Nonostante tutto questo, il fatturato complessivo di Stellantis è passato da 133 a 152 miliardi di euro e gli utili sono arrivati a superare quota 13 miliardi. Sono cresciuti i servizi finanziari, quelli legati alla mobilità elettrica e ai ricambi. Ma non basta a spiegare i risultati risultati di Stellantis: in un mercato in contrazione in cui si riducono le quote di mercato, tali risultati si ottengono solo in due modi: migliorando il mix di vendite, ovvero immatricolando vetture che costano di più, o vendendo auto a prezzi maggiori. 

Stellantis, come quasi tutti nel settore automotive, ha usato entrambi i metodi. La carenza di microchip che ha frenato la produzione ha finito per allungare i tempi di consegna assegnando il coltello dalla parte del manico ai concessionari. I clienti che, finora, potevano contare su una concorrenza spietata che finiva per abbassare i prezzi, sono rimasti disarmati. È finita l’epoca degli sconti, delle chilometro, zero, delle auto a zero margini che erano usate come collaterale per guadagnare sui servizi finanziari o sull’assistenza.
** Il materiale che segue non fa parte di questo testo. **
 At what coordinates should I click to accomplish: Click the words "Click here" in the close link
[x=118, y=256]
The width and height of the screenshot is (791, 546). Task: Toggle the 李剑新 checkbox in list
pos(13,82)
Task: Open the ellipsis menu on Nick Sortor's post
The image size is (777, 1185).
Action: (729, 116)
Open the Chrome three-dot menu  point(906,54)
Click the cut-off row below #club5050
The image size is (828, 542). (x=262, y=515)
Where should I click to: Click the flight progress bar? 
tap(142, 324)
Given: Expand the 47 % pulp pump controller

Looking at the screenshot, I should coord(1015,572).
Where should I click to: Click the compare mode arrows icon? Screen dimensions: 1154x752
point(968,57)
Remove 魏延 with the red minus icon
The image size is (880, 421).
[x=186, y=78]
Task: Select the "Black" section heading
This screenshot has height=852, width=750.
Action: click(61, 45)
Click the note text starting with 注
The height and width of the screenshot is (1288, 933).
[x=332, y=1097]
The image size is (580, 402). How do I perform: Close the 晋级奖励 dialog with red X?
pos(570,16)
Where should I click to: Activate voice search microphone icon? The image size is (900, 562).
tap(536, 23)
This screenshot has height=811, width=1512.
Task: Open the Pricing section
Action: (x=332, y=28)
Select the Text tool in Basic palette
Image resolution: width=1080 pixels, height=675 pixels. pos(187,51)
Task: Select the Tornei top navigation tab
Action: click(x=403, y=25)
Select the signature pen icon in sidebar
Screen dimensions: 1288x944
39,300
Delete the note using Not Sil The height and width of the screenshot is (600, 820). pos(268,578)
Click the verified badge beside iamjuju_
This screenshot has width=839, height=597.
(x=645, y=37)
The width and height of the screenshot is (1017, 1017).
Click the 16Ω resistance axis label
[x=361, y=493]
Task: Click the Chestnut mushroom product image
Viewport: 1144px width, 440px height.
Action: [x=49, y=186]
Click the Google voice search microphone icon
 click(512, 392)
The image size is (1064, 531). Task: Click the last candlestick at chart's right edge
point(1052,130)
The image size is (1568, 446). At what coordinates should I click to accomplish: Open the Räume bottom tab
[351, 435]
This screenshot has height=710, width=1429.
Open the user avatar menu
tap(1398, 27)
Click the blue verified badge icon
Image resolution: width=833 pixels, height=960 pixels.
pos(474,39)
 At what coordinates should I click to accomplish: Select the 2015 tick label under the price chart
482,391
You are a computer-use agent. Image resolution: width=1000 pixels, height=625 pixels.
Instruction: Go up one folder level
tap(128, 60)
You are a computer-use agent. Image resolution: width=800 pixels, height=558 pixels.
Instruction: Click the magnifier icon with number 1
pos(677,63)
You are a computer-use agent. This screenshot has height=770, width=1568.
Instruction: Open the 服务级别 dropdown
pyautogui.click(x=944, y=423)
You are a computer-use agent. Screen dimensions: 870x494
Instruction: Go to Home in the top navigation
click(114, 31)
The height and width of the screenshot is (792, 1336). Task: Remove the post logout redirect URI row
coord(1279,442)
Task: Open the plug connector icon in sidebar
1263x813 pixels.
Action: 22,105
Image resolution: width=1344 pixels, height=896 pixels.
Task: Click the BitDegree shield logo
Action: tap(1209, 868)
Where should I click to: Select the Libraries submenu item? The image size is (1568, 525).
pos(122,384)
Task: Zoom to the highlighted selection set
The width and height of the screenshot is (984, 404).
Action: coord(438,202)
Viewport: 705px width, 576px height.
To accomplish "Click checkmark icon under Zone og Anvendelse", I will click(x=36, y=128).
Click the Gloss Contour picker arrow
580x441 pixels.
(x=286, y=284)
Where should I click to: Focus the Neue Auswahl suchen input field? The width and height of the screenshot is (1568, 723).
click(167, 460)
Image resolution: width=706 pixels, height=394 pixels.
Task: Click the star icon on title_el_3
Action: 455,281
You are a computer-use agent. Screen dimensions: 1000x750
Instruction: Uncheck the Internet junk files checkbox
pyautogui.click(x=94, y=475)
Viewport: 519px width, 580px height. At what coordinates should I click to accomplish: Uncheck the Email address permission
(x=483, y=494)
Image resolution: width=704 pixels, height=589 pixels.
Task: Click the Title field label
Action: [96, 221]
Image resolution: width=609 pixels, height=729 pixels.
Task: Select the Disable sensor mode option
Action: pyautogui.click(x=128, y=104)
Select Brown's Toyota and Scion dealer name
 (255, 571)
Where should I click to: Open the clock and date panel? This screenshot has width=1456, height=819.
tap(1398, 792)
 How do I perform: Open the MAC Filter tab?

Ora sono disponibili solo modelli superaccessoriati a prezzi vicinissimi al listino che, naturalmente ha dovuto registrare qualche ritocco all’insù. 

In questa situazione c’è da chiedersi se davvero i grandi costruttori abbiano bisogno di incentivi alla rottamazione a discapito, magari, delle categorie che rischiamo davvero di chiudere baracca e burattini: i fornitori di pezzi legati ai motori termici, i distributori di benzina, i meccanici che con i propulsori elettrici avranno meno della metà del lavoro. Queste categorie hanno una data di scadenza come le mozzarelle. E non è molto lontana.